CES features 4,500 exhibitors in 11 different venues showcasing cutting-edge devices in a range of sectors including health, transport, entertainment, sport and agriculture. Some 182,000 visitors are expected over the course of the next few days, until 11 January.
Among the hot topics this year, virtual and augmented reality, artificial intelligence, 5G networks, self-driving cars, smart homes and smart cities.
Of course, television and smartphone technology garner the lion's share of attention.
On Monday, ahead of the official opening, South Korean giant LG unveiled its ultra-high definition television that rolls in and out of its base stand.
Chinese startup Royole showed off what it claimed is the first foldable smartphone, which can fit into a pocket but unfold into a full-sized tablet computer.
Royole showed how the same flexible displays could be used for automotive dashboards, wearables, and for various other commercial and industrial uses.
The French competitive edge
When it comes to technology, France has a thriving startup culture, with 420 created in 2018 alone.
Muriel Touaty is the Director of Technion France, the French branch of Israel’s Institute of Technology.
She is excited to be a part of the French and Israeli delegations represented at the show, where many companies from both countries will be showing their wares.
“Human resources will be a key theme as well as artificial intelligence,” she tells RFI.
“The digital revolution is all about erasing the boundaries between physical and virtual space.”
The Technion institute, founded in 1924 by Albert Einstein has strong partnerships with various French universities and global players such as Total, Sanofi, Dassault Systems or L’Oréal.
They have already produced several Nobel laureates, in 2004 and 2011, and 70 percent of their alumni are leaders in high tech industries across the world, according to Touaty.
When it comes artificial intelligence, she says “it definitely will transform human values and we will have to be ready to understand them.”

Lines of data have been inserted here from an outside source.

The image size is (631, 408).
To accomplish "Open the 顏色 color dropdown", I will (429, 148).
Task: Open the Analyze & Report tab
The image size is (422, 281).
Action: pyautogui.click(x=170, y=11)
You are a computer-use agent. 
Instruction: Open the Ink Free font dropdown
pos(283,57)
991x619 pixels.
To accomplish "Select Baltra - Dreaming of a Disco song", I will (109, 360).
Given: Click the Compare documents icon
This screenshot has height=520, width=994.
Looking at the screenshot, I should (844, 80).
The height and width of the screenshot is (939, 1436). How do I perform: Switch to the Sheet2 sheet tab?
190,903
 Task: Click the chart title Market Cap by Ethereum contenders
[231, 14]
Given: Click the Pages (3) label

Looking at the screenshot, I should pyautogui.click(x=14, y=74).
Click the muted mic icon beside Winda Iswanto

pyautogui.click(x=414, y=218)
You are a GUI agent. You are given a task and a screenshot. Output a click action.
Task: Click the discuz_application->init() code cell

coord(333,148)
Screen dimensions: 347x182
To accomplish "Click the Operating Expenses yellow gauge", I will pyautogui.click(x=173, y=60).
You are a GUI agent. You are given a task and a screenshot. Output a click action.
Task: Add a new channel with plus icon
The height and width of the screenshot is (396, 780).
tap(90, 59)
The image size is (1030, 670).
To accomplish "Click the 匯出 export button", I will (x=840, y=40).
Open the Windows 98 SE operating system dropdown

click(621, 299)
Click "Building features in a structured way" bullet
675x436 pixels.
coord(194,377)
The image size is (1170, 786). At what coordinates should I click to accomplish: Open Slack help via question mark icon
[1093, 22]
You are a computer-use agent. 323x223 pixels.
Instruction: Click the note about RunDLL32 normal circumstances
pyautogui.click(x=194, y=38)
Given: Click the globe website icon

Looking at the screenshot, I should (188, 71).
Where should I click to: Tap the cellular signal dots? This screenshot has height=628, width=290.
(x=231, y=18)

Among the many innovations on offer, Touaty says there are two that particularly stand out for her. FingerTips, a French startup has designed a smart pillow which allows the elderly to be better connected with their families when it comes to monitoring their health.
Then there’s an “artificial nose” designed by Israeli startup Nanoscent, which can diagnose early signs of disease such as cancer through the sense of smell.
Trade tensions threaten growth
The Consumer Technology Association, which operates the show, predicts the US consumer technology industry will reach a record-breaking $398 billion in retail revenues this year, 3.9 percent up from 2018.
But it acknowledges that the sector has been effected by the trade war between the two largest economic players, the United States and China.
Tariffs on tech products jumped to $1.3 billion in October, according to CTA, raising fears about growth.
The other concern is the management of personal data, inherent in today’s new technology.